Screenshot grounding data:
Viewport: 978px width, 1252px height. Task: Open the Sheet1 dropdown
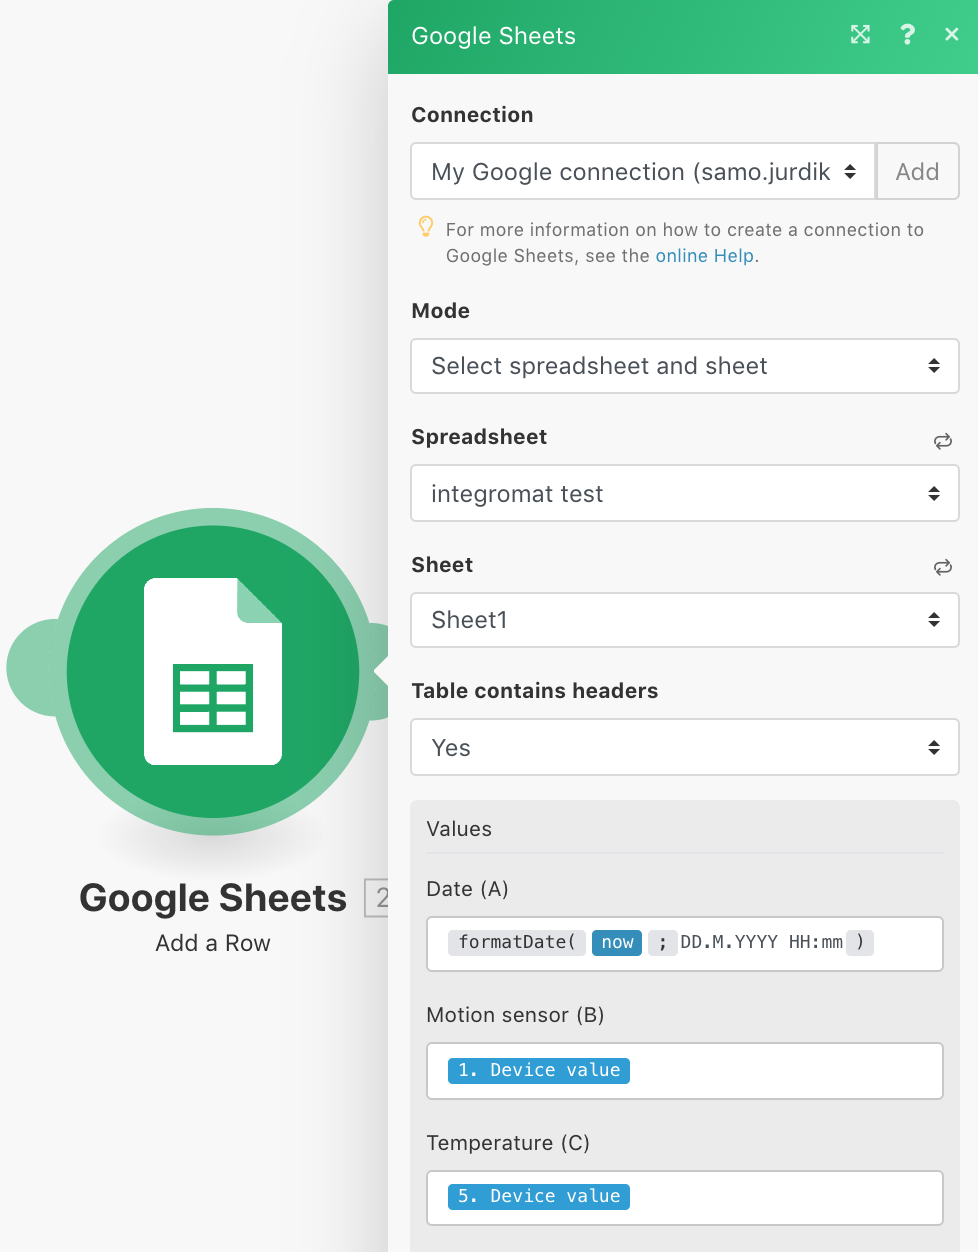click(x=685, y=620)
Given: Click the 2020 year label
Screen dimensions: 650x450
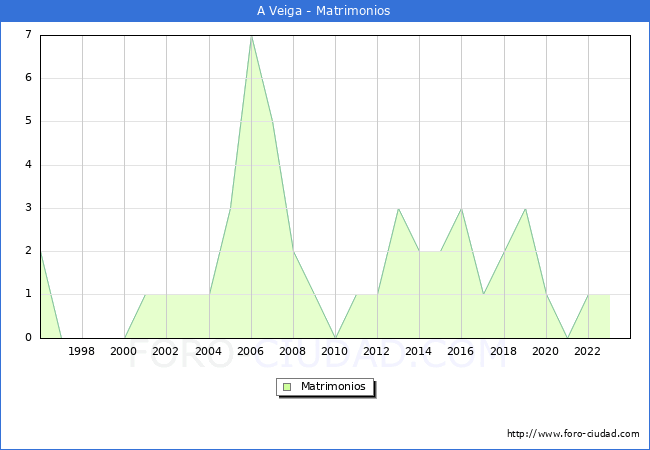Looking at the screenshot, I should point(546,351).
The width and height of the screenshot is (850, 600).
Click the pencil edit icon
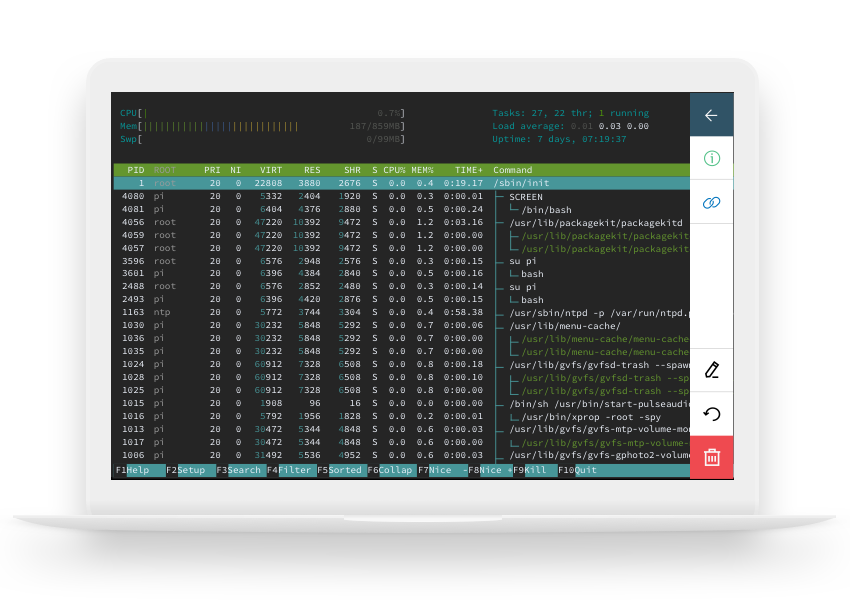711,369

Work instructions: Omit every picture, then repeat the remaining data exactly as it appears above.

Response to the exercise:
Viewport: 978px width, 1252px height. Task: Open the Sheet1 dropdown
click(x=685, y=620)
Given: Click the 2020 year label
Screen dimensions: 650x450
Looking at the screenshot, I should point(546,351).
The width and height of the screenshot is (850, 600).
Click the pencil edit icon
711,369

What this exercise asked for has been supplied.